Alexco's price target was slashed to $1.80 from $3.00 previously as Stonecap's valuation for the company was "extremely sensitive" to the silver price forecast and revisions following the Canadian company's significant cost-cutting measures last week, which saw a 25 per cent reduction in employees at its Keno Hill silver mine. Meanwhile, Chesapeake's price target was cut in half from $23.00 to $11.50, mainly impacted by changes in Stonecap's long-term silver price assumption and the view that such large-scale projects as the company's Metates property in Mexico will likely face potential headwinds in terms of financing. 

Although, there were some standouts in the crowd, that despite the fact that their price targets were lowered in light of the gold and silver forecast reductions, the analysts at Stonecap Securities remained bullish on their prospects. 

"Although our new commodity price deck and revised NAV multiples have resulted in decreased target prices across the board, we remain bullish on Argonaut (TSE:AR), B2Gold (TSE:BTO), SilverCrest (CVE:SVL) and Timmins (TSE:TMM). Based on our analysis, all four companies will have no problem weathering the storm even in a US$1,000/oz gold environment," wrote the analysts in the research note on Monday. 
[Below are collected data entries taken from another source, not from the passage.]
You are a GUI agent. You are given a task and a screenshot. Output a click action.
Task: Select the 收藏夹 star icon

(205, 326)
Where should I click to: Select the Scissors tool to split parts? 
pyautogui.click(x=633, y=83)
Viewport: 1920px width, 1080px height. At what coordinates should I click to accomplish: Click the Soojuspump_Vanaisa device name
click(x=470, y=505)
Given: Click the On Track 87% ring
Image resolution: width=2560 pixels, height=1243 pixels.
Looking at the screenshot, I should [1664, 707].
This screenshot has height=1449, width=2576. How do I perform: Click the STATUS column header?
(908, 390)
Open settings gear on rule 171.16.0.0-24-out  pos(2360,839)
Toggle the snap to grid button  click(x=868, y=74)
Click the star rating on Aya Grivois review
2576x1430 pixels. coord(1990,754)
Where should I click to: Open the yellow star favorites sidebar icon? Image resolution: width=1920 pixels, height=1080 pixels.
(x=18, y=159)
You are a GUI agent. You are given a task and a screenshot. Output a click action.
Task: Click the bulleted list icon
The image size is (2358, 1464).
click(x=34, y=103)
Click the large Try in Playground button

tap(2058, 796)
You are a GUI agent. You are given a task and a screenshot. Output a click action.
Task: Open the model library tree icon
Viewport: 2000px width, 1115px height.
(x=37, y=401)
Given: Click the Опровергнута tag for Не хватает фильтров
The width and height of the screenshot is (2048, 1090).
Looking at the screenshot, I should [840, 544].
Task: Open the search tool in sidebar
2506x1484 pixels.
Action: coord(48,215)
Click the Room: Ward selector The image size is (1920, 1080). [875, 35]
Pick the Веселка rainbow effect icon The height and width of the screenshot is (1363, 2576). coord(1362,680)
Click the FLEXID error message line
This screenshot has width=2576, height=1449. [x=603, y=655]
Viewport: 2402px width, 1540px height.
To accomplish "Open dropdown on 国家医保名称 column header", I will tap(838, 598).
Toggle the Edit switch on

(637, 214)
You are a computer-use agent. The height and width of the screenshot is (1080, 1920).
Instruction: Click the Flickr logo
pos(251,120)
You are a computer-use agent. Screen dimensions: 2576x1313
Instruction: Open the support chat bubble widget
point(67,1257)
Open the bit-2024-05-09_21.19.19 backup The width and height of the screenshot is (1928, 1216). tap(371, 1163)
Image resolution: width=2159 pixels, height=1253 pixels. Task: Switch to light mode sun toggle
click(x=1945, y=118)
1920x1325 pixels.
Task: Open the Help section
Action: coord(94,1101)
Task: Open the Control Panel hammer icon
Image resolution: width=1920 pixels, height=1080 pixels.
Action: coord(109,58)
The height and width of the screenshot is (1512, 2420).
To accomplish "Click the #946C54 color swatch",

"In addition, all four companies have a solid asset base (i.e., mines either with a growing production profile or are already operating at steady-state levels) and low sustaining annual capital expenditures at their operations which means the cash-flow generated by their mining operations directly contributes to the health of their respective balance sheets."

Specifically, the analysts maintained that they continue to believe that Timmins Gold's San Francisco mine in Sonora, Mexico will continue to perform well, and is one of the few that will still be positive free-cash flowing at a US$1,000 an ounce gold price. "Based on our recent discussions with management, we expect that the company will have yet another record quarter of production in Q2/13 and is well on its way to achieving its production guidance for the year of between 125,000 to 130,000 ounces of production in 2013," the Stonecap analysts, which have an outperform rating on the shares, took note. 

In the developer realm, Atacama Pacific (CVE:ATM), Esperenza Resources (CVE:EPZ) and Midway Gold (CVE:MDW) were highlighted as favoured names in a sector where there remains limited appetite for non-cash flowing mining companies. 

And among the explorers, analysts at Stonecap Securities like Atico Mining (CVE:ATY), Golden Reign Resources(CVE:GRR), Premier Gold (TSE:PG) and Probe Mines (CVE:PRB), citing the belief that "any bifurcation in the market amid prevalent low gold price environment" will likely result in these companies ending at the top for the "quality asset base" they offer.